# GEFRAGTE AUFGABE 1:
Beantworte anhand des Textes über Stress die folgenden Fragen:
(a) Welches ständige Gefühl führt der Text unter den Beispielen an, durch die Ruhepausen und Entspannungsmomente verloren gehen?
(b) Welche Wirkungen hat positiver Stress (Eustress) laut dem Text?
(c) Welche Beschwerden nennt der Text als Beispiele für Folgen dauerhafter negativer Überlastung?
# GEFRAGTE AUFGABE 2:
Führe den Text über Stress nach seinem letzten Satz weiter.

# AUSGANGSTEXT:
○ ○ ○ ○
„Keine Zeit, ich bin total im Stress“ – dieser Satz kommt sehr häufig vor, denn Stress gehört für viele Menschen zum Alltag: Ein Termin nach dem anderen, Ärger mit dem Chef, Überstunden, Dienstreisen, ständige Erreichbarkeit, Vereinbarkeit von Beruf und Familie, private Konflikte und das ständige Gefühl, „noch nicht genug geschafft zu haben“ – dies sind nur einige Beispiele, die dafür sorgen, dass Ruhepausen und Entspannungsmomente verloren gehen.
Dabei ist es in gewissem Maße ganz normal, denn „positiver Stress“ (Eustress) erhöht die Aufmerksamkeit, steigert unsere Leistungsfähigkeit und Motivation – ohne dem Körper dabei zu schaden. Schwierig wird es erst dann, wenn dieser Zustand zu oft bzw. dauerhaft auftritt und nicht durch geeignete Übungen und Hausmittel zum Stressabbau abgemildert wird. Dann empfinden wir es als negativ (Disstress), fühlen uns bedroht, überfordert und erleben häufig auch körperliche Konsequenzen. Dauerhafte negative Überlastung erhöht das Risiko für (ernste) gesundheitliche Beschwerden wie beispielsweise Magenprobleme, Darmbeschwerden, Bluthochdruck, Herzerkrankungen oder Rückenschmerzen.
○ ○ ○ ○
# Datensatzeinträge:
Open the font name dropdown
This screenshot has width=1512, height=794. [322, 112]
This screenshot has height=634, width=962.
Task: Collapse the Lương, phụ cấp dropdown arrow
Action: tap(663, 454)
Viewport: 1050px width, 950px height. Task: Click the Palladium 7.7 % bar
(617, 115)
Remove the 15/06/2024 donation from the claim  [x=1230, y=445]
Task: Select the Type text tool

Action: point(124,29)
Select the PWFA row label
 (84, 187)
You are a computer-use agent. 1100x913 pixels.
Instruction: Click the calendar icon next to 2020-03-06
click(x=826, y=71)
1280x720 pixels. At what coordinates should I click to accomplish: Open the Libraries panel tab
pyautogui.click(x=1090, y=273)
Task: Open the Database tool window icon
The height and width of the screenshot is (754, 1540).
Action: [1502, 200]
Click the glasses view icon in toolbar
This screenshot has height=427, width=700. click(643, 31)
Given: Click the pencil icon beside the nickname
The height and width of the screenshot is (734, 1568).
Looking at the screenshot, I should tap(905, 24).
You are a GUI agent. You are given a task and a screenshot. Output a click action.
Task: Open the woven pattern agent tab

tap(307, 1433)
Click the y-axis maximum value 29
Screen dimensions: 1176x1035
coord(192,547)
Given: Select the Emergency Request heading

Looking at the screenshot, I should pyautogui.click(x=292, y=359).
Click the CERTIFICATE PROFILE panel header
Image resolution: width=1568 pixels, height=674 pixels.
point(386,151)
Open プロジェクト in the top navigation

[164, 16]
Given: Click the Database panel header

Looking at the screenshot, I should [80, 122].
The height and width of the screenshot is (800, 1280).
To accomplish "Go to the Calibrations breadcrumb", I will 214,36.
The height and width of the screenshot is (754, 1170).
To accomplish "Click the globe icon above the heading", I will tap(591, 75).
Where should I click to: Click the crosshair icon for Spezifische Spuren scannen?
○ ○ ○ ○
# AUSGABE 1:
(a) Das ständige Gefühl, „noch nicht genug geschafft zu haben“.
(b) Er erhöht die Aufmerksamkeit und steigert Leistungsfähigkeit und Motivation, ohne dem Körper zu schaden.
(c) Magenprobleme, Darmbeschwerden, Bluthochdruck, Herzerkrankungen und Rückenschmerzen.

# AUSGABE 2:
Inhaltsverzeichnis
Was ist Stress?
Medizinisch ist Stress (englisch: „Druck“, „Belastung“, (Über-)Anstrengung) definiert als körperliche oder seelische Belastung des Organismus mit bestimmten Reizen, die Stressoren genannt werden. Diese Faktoren können als Infektionen, Operationen, Verletzungen und Verbrennungen körperlicher oder aber psychischer Natur sein, etwa als Belastung durch Ärger, Angst und Leistungsdruck. Der Körper reagiert mit einer vermehrten Stimulation des Sympathikus mit erhöhter Ausschüttung von Katecholaminen (Adrenalin und Noradrenalin), auch „Stresshormone“ genannt. Als Folge kommt es zu einer Erhöhung von Blutdruck, Puls und Herzminutenvolumen.
Dieser Mechanismus ist ähnlich der Angst als entwicklungsgeschichtlich entstandene Schutzreaktion des Körpers zu verstehen, die den Betroffenen dazu befähigt, sämtliche körperliche Reserven zu mobilisieren, um einer bedrohlichen Situation durch Kampf oder Flucht („fight or flight“) zu entgehen. Heutzutage sind es jedoch nicht mehr die urzeitlichen Raubtiere, die eine Stressreaktion provozieren. Dennoch klagen 80 % der Deutschen über Stress.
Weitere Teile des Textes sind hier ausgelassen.